Dans le cadre de la refonte du site web de l'Ecole, cette dimension est très bien prise en charge par la Division informatique, dont l'équipe s'est formée à la question, dont les modalités de résolution technique sont assez complexes. Dans un système de gestion de contenus d'un site web, l'accessibilité concerne non seulement les personnes aveugles et mal voyantes en fonction des outils qu'ils utilisent, mais aussi toutes les personnes affectées par des pathologies paralysantes. Une fois mis au point, le site sera testé par les étudiants handicapés de Paris 6 via le relais handicap santé de cette université, par un accord de mutualisation dans le cadre de l'alliance Paris Universitas.
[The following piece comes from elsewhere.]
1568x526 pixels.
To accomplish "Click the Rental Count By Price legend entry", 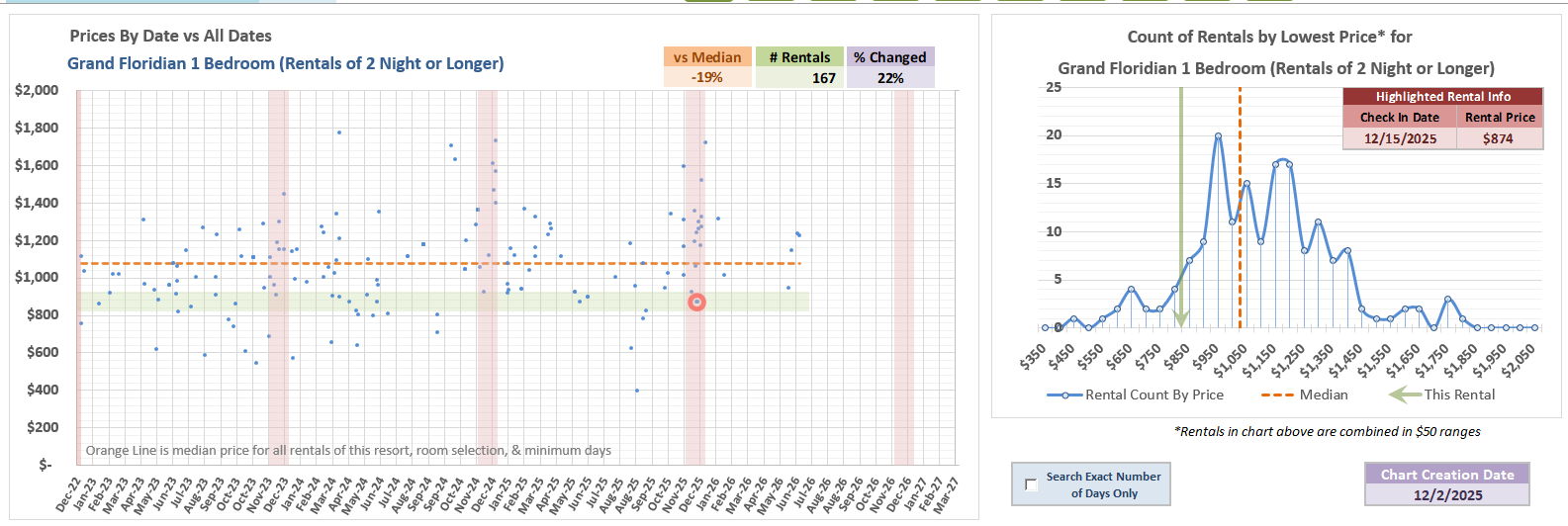I will click(x=1135, y=394).
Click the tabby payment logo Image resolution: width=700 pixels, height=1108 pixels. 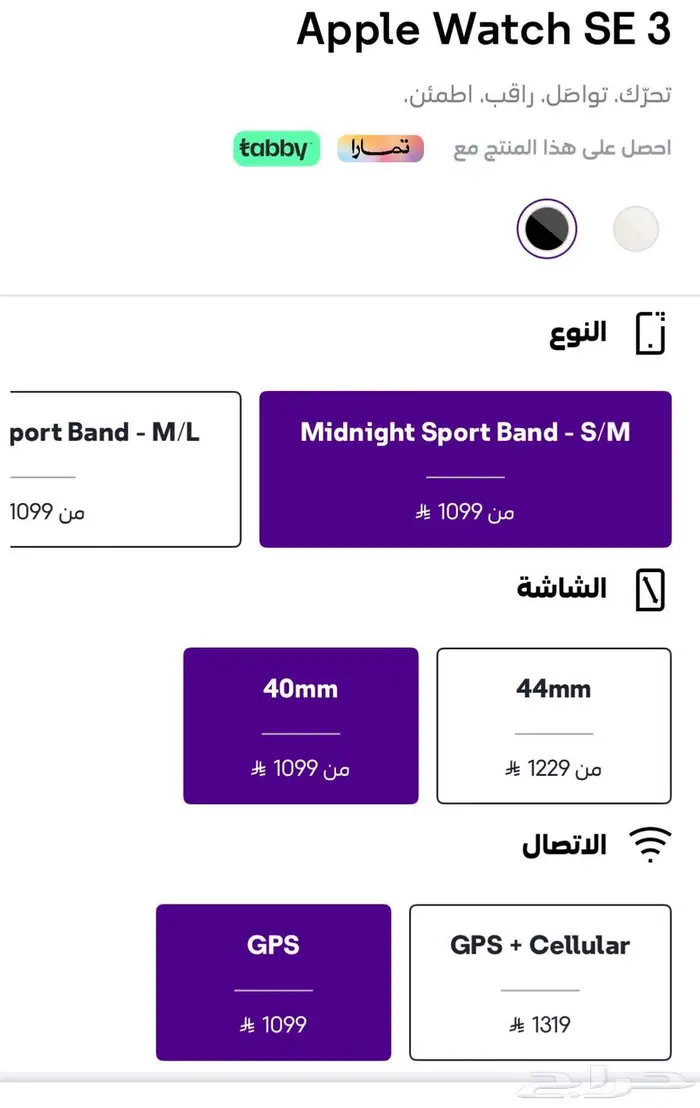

b. Traductions en langue des Signes française

C'est en direction des personnes sourdes que le projet le plus avancé à ce jour a été mis en place. A partir de décembre, l'École proposera deux cycles de conférences mensuelles en sciences sociales, l'un à Paris, l'autre à Toulouse, qui seront interprétés en langue des signes. Elles aborderont des sujets variés de sciences sociales susceptible d'intéresser le plus grand nombre. Il ne sera donc pas spécifiquement question de problèmes sociologiques, historiques ou linguistiques concernant les sourds exclusivement. Ces rencontres ne sont pas non plus conçues comme une proposition univoque venant des chercheurs vers le public sourd, mais cherche à créer une véritable situation d'interlocution.

A Paris, la première conférence aura lieu le 6 décembre et sera présentée par Pierre Encrevé « A propos des droits linguistiques de l'Homme et du Citoyen ». L'association Gestes (Groupe d'études spécialisé Thérapie et Surdité), qui a une longue tradition de rencontres scientifiques consacrées à la surdité, se joint à la préparation et à la diffusion du programme. Ces conférences auraient dû être traduites par les étudiants-interprètes de l'ESIT (École supérieur d'interprètes et de traducteurs) de l'Université Paris 3, en tant que stagiaires. Mais des réticences d'ordre déontologique se sont exprimées parmi les interprètes professionnels, qui ont estimé que la traduction de conférences de haut-niveau scientifique devait être assurée par des professionnels.

A Toulouse, les rencontres s'inséreront dans le calendrier de manifestation scientifiques déjà programmées, notamment la présentation d'ouvrages récents à la libraire Ombre Blanche. L'association IRIS (Institut de Recherche sur les Implications de la Langue des Signes) particulièrement dynamique dans le domaine éducatif soutient et accompagne la réflexion autour de cette expérience. Une société d'interprètes professionnels, dont l'un des membres est un élève diplômé de l'École, a été contactée dès le départ.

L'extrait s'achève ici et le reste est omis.